Problems and tasks
a. In the Stalin forum thread, what range of estimates is given for the number of people killed under Mao Zedong?
b. Reproduce the stretch of the Stalin forum thread from "Posted: Tue Dec 25, 2012 2:57" through "to 78 million." word for word.

Source extract

○ ○ ○ ○ ○

Posted: Tue Dec 25, 2012 1:14 pm
by discord
victor: considering that the prime attributes of any successful politician is lying and being crazy enough to believe his own lies, actual understanding of how national economics and international politics work is at best a secondary requirement....oh right, and allow yourself to be bribed by industry, never forget that one since without it you aint got the funds to pursue a political career.

i was not so much defending stalin as comparing all other politicians to him and saying 'meh same shit, power hungry shits all over the place'.

Re: Stalin

Posted: Tue Dec 25, 2012 2:57 pm
by Mali
Arioch wrote:I think Mao Zedong beats Stalin in the mass-murder department. Estimates range from 45 to 78 million.
Oh yeah. I always forgeting about that guy. How chinese commies still enslave 1/6 of world population still puzzle me.

Re: Stalin

Posted: Tue Dec 25, 2012 6:59 pm
by bunnyboy
Because there, it is not proper to question your superior.

○ ○ ○ ○ ○

Dataset section
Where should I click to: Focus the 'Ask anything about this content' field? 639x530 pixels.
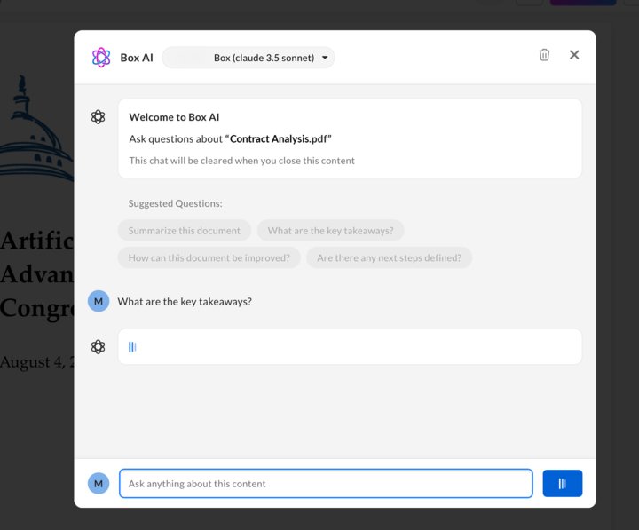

○ ○ ○ ○ ○

Solutions to the problems
a. 45 to 78 million.

b.
Posted: Tue Dec 25, 2012 2:57 pm
by Mali
Arioch wrote:I think Mao Zedong beats Stalin in the mass-murder department. Estimates range from 45 to 78 million.